Oleh: Radhar Tribaskoro
Panggung komedi tunggal Indonesia belakangan ini bukan sekadar tempat mencari tawa, melainkan sebuah ruang pengadilan moral yang jernih. Melalui pertunjukan bertajuk “Mens Rea”, Panji Pragiwaksono membedah niat jahat di balik kebijakan publik dengan pisau satire yang tajam. Namun, reaksi yang muncul dari lingkaran kekuasaan—seperti tudingan body shaming dari anggota DPR Irma Suryani hingga narasi merendahkan bahwa “cari duit jangan begitu amat”—menunjukkan fenomena yang mengkhawatirkan: demokrasi kita sedang dikelola oleh mereka yang berkulit setipis bawang.
Ungkapan ”If you can’t stand the heat, get out of the kitchen” sendiri bukanlah sekadar jargon tanpa makna. Istilah ini dipopulerkan oleh Presiden Amerika Serikat ke-33, Harry S. Truman, pada era 1940-an. Saat itu, para staf dan menterinya mulai mengeluh karena serangan bertubi-tubi dari oposisi dan pers. Truman yang lugas ingin menegaskan bahwa kekuasaan datang dengan konsekuensi rasa tidak nyaman. Baginya, kritik bukanlah gangguan, melainkan api yang pasti ada di dapur politik. Jika seorang pejabat merasa “terbakar” oleh opini publik, maka pilihannya hanya satu: mundur. Menjadi pemimpin terpilih berarti menyerahkan hak untuk tersinggung demi kepentingan publik yang lebih besar.

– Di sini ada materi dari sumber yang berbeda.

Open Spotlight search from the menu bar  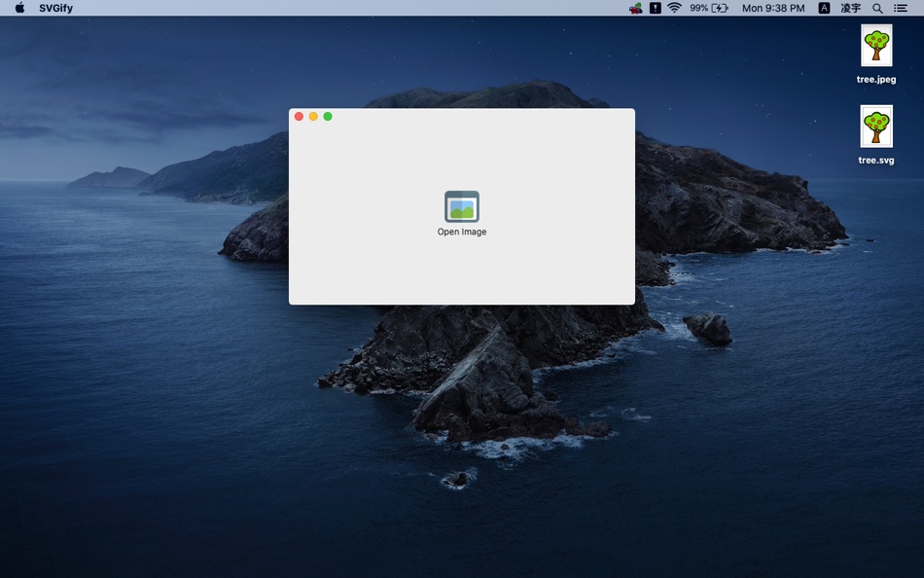point(877,8)
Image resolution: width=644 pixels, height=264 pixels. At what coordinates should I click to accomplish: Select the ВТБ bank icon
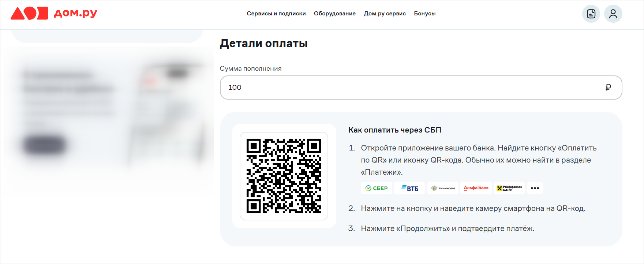pyautogui.click(x=409, y=188)
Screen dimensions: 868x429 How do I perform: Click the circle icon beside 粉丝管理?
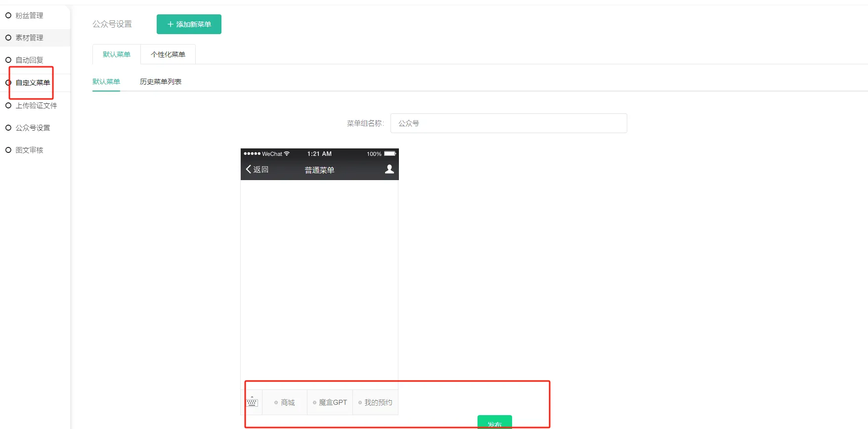(x=8, y=15)
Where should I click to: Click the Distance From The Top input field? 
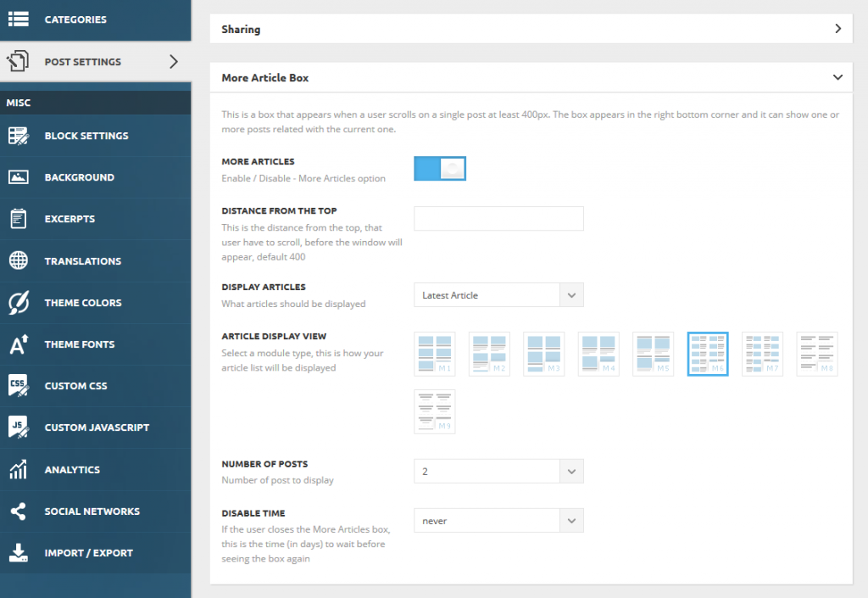tap(498, 218)
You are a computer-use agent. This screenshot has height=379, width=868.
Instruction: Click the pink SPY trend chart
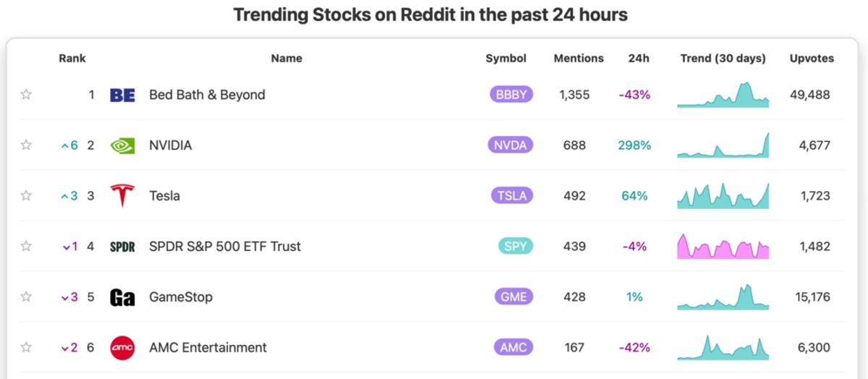coord(723,247)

Prinsip ketangguhan mental ini bersifat universal dan telah disuarakan oleh banyak tokoh besar dunia. Barack Obama, misalnya, selalu menekankan bahwa dalam demokrasi, seorang pemimpin wajib memiliki “kulit yang tebal” agar tidak menggunakan kekuasaannya untuk membungkam orang-orang yang membuatnya merasa tidak nyaman. Winston Churchill bahkan lebih sinis lagi dengan mengatakan bahwa memiliki musuh dan pengkritik adalah bukti bahwa seseorang pernah memperjuangkan sesuatu dalam hidupnya. Di tanah air, kita memiliki sosok Gus Dur yang legendaris. Sebagai maestro “ketebalan telinga”, Gus Dur menghadapi segala fitnah dan demonstrasi dengan kelapangan dada yang luar biasa melalui kalimat ikonik: “Gitu aja kok repot?”
Kearifan lokal kita pun sebenarnya telah menyediakan tameng filosofis yang serupa. Peribahasa ”Kalau takut dilamar ombak, jangan berumah di tepi pantai” adalah padanan sempurna bagi peringatan Truman. Menjadi pejabat publik ibarat membangun rumah di garis pantai; ia harus siap diterjang ombak pendapat rakyat setiap saat. Sayangnya, para elit hari ini tampaknya lebih memilih memecahkan cermin daripada memperbaiki wajah kebijakannya. Apa yang terjadi pada Panji adalah potret mundurnya adab politik kita. Ketika substansi kritik dibalas dengan serangan personal, bahkan hingga membiarkan perundungan terhadap anaknya yang berkebutuhan khusus, itu adalah tanda bahwa argumen telah mati dan digantikan oleh intimidasi.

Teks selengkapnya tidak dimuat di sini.